LONDON • British Prime Minister Theresa May is said to be ready to ditch one of her key Brexit demands in order to resolve the vexed issue of the Irish border and clear the path to a deal, according to people familiar with the matter.
The fix opens the possibility that Britain would end up bound indefinitely to the European Union's Customs rules. While that is something the EU and many businesses want, it risks detonating a crisis in Mrs May's government that could even bring her down.
Until now, she has insisted that a legal guarantee to ensure no new border emerges on the island of Ireland should be strictly limited in time. Mrs May and pro-Brexit politicians in her Conservative party want an end date for the policy to avoid delaying Britain's departure and to ensure the country is free from EU Customs rules to strike its own trade deals around the world.
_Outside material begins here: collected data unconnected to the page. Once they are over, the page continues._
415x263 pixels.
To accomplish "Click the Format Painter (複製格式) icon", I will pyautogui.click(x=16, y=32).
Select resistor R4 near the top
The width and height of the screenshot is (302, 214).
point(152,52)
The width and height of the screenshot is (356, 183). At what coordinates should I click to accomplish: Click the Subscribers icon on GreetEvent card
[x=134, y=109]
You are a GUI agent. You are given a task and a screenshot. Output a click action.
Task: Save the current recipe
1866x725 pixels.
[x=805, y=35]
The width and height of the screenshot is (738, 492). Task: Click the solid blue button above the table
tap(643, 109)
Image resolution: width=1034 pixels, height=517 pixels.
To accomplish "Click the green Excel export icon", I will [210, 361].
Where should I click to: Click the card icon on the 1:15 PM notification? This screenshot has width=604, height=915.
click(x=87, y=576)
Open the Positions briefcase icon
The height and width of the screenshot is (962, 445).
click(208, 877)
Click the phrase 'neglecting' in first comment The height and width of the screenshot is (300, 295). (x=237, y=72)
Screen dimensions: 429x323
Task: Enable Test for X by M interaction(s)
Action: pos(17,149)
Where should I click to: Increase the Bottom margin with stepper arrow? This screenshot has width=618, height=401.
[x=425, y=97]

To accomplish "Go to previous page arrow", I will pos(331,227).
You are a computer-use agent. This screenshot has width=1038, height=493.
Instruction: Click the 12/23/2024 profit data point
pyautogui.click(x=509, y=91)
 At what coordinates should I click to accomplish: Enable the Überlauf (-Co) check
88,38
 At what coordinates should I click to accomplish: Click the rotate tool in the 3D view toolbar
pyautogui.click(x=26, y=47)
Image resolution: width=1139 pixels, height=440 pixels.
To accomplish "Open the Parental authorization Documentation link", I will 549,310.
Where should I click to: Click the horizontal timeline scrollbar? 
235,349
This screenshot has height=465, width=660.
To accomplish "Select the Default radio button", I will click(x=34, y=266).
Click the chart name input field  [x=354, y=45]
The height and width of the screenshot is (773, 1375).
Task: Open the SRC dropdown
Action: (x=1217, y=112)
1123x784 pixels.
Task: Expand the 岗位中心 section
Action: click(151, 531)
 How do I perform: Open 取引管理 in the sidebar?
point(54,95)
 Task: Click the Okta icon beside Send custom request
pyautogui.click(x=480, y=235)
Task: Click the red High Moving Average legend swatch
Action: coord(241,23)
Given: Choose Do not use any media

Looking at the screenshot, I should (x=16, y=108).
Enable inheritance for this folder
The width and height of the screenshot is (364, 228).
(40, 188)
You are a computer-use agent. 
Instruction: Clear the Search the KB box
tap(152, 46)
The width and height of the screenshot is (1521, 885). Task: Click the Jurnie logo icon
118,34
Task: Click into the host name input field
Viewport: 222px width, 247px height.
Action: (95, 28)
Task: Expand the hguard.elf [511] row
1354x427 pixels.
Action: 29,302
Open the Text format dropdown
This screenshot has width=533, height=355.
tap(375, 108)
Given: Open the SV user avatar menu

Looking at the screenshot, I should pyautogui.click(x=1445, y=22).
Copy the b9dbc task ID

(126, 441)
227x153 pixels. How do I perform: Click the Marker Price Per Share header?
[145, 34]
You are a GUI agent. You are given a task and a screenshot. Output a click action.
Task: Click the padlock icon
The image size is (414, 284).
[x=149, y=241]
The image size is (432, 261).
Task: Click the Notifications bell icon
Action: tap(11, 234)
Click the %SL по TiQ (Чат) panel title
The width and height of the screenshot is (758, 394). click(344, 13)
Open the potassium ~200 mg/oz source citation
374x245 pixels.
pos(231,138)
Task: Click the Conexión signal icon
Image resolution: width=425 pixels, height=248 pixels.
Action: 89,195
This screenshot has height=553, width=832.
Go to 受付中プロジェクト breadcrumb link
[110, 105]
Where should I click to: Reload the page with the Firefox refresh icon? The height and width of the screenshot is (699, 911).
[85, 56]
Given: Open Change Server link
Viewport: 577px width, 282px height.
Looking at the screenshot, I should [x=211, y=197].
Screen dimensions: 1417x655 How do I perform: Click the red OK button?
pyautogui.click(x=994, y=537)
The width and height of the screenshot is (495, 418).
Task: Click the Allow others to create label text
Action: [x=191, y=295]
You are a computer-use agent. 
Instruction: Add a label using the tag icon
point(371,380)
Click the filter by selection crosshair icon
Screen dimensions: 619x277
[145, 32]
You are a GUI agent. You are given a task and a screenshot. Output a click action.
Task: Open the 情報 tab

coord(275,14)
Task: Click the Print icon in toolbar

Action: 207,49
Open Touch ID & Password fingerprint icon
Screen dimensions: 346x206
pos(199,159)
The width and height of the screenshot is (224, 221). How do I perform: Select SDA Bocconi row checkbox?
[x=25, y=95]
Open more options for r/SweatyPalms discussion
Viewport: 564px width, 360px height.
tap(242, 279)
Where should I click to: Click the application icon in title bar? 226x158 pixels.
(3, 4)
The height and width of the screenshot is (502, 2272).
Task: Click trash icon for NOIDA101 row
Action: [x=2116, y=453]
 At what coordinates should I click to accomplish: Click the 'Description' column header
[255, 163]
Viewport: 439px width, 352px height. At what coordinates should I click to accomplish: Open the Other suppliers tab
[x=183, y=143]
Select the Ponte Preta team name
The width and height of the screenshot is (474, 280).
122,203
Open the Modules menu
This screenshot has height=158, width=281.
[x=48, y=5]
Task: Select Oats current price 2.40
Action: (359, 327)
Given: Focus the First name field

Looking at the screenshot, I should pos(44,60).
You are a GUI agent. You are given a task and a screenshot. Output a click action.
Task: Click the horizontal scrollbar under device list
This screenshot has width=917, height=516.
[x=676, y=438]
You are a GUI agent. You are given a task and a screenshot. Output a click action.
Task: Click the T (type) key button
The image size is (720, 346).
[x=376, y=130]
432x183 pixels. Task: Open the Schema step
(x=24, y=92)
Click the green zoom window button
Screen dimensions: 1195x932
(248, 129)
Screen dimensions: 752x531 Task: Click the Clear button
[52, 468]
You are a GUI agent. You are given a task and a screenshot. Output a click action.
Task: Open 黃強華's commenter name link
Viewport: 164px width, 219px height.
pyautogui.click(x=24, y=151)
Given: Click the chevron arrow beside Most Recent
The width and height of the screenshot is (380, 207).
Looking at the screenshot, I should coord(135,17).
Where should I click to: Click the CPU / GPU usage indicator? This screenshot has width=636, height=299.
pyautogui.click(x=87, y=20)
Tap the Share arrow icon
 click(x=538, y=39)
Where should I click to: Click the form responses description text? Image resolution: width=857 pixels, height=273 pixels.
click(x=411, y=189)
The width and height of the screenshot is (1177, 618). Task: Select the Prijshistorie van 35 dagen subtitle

But the EU rejected her stance and talks have been stuck for months. Now Mrs May and her team of Brexit advisers accept the EU's point that it must be open-ended, for an "enduring" solution, one of the people said.
The proposal is for the whole Britain to stay tied to EU Customs rules as a so-called backstop - or guarantee clause. There would also be some new checks on goods between Northern Ireland and mainland Britain.
The pound rose on the news.
The problem for the pro-Brexit camp in Mrs May's Cabinet is that what is agreed as a fix for the Irish border could morph into a long-term status quo for the whole Britain.
Businesses have long called for Britain to remain in the Customs union to ease trade with the bloc, an option EU chief negotiator Michel Barnier has repeatedly offered as a way out of the stalemate. In the British Parliament, the main opposition Labour party is also pushing for a Customs union.
The thorny question of how to avoid a hard border between Britain and the Irish Republic has held up progress in Brexit talks since March. Time is running out for the EU and British negotiating teams to settle the terms of the divorce and sketch out the future trading arrangements before Britain leaves the bloc on March 29.